One solution comes from Dexdex, which is a service that searches multiple exchanges, protocols, and market makers while trying to ensure the best available price. They are able to achieve this by aggregating the data from other platforms through their APIs (application programming interface). Leveraging their open trades, it might offer the trader the experience of trading against all other users, thus faking internal liquidity. It might sound ideal in theory, although the best price is not always the best available in the open cryptocurrency market. It’s just the best price between the aggregated sources.

This very approach was also adopted by Easytrade, pooling orders from multiple DEXs. They actually automated the process for the trader: the user indicates the number of tokens he or she wishes to buy or sell and the AI will execute the order at the best rates from the other exchanges. However, the transaction time is the highest among other DEXs. Having the transaction guaranteed is an important thing for anyone who just wants to buy some tokens at the best rate, but for a professional trader, the delay is unacceptable.

In this case, we’re seeing the solution somewhere in between. Pooling liquidity from the other DEXs, sharing the traders that are scattered between the multitude of available choices, all while making sure there are enough traders on the platform. Between these platforms we can mention, who are offering a white-labeled solution for any DEX or dApp willing to join their pool, along with VDEX, who will use the Bancor algorithm price discovery formula in order to augment liquidity and bring stability to their tradable assets.

Being able to scale

Top-notch user experience will bring a high volume of traders which should bring forth the missing liquidity.
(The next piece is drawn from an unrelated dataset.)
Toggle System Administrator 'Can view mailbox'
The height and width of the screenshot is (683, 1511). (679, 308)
What’s missing though? It’s not that there’s something missing, it’s more about what’s required when the traded as volume increases way over the DEX’s capacity.

A decentralized exchange allows for securely matching and handling order books in a decentralized manner. This is done on-chain (on the blockchain). A big volume of transactions means that not all of the orders will fit in the next block. Waiting for the next one can create delays that would bring the price change problem back. We might get the liquidity, but if the placed order is not executed in the shortest time possible then we’re still facing an issue.
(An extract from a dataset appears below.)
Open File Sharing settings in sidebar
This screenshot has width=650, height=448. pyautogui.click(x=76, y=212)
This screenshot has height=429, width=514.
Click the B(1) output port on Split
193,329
One way to fix this is by using “atomic swaps” for order matching. An atomic swap is when a trade, instead of being made into two separate transactions (buyer sends first, seller sends second), the order is filled in a single (atomic) operation. Technically, a smart contract acts as a trustless escrow that holds onto one currency until the other user sends their currency. This increases transaction speeds.

BarterDex, a DEX running on the Komodo platform, recently achieved 60,000 atomic swaps, but their trading volume is still low and we’re not sure if their technology will scale by itself. BlockDX has a similar approach running atop of the Blocknet Protocol, allowing users to maintain control of their tokens and private keys during the atomic swap. Between the examples previously mentioned, VDEX is leveraging the same atomic swap technology along with the loopring protocol, using EOS.IO contracts as nodes that allows them to scale off-chain while maintaining the on-chain advantages.


The major challenge with most DEX’s is liquidity. The one who will have the trading volume of Binance or Coinbase will set the standard. It doesn’t matter if the final solution will be sharing a pool as proposes or combining multiple technologies as VDEX does. In any case, the latter has been rather interesting in our research. Not only is the UI up to today’s standards, but in terms of solving the liquidity problems, they are building an ecosystem with interoperable elements, supporting each other. For example, the comprehensible multi-blockchain information extracted via the Vespucci analytics engine aggregates blockchain timelines to determine block production coincidences between chains to access greater liquidity. How smart is that? Anyway, 2019 could be the year when DEXs will flourish. It’ll be good to keep an eye on the best contestants!